### TASK TO COMPLETE
Reproduce the records word for word, from the first line to the line containing "mean (1160, 780)".

### RECORDS PROVIDED
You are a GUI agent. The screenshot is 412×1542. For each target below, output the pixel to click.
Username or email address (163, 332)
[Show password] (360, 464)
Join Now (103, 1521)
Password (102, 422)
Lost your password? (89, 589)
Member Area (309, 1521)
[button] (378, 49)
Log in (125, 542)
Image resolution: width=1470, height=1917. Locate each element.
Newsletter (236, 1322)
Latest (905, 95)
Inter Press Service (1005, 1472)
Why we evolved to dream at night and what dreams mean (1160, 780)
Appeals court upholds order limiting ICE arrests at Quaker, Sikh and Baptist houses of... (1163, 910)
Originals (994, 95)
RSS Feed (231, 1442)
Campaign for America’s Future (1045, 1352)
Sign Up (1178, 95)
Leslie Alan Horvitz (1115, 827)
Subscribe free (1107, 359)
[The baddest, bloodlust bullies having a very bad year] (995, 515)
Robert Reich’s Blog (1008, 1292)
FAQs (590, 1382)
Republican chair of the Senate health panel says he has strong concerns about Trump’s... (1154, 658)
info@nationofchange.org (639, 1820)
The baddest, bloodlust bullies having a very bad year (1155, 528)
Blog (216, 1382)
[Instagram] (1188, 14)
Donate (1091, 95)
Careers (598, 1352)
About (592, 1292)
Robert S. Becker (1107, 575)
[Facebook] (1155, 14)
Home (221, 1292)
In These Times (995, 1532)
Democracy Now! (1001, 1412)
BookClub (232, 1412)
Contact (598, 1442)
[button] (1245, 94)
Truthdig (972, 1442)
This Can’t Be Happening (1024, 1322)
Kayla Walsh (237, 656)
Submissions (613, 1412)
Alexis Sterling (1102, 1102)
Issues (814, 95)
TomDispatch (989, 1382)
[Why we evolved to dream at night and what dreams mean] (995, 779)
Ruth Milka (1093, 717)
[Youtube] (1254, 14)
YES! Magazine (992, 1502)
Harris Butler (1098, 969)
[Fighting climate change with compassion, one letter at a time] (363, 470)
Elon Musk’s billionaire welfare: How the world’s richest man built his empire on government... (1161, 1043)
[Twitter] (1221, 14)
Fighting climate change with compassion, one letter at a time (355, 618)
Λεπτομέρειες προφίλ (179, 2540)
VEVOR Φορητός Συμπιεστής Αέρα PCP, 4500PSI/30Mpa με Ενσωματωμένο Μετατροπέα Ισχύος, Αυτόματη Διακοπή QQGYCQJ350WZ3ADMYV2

### EXERCISE RESULT
You are a GUI agent. The screenshot is 412×1542. For each target below, output the pixel to click.
Username or email address (163, 332)
[Show password] (360, 464)
Join Now (103, 1521)
Password (102, 422)
Lost your password? (89, 589)
Member Area (309, 1521)
[button] (378, 49)
Log in (125, 542)
Image resolution: width=1470, height=1917. Locate each element.
Newsletter (236, 1322)
Latest (905, 95)
Inter Press Service (1005, 1472)
Why we evolved to dream at night and what dreams mean (1160, 780)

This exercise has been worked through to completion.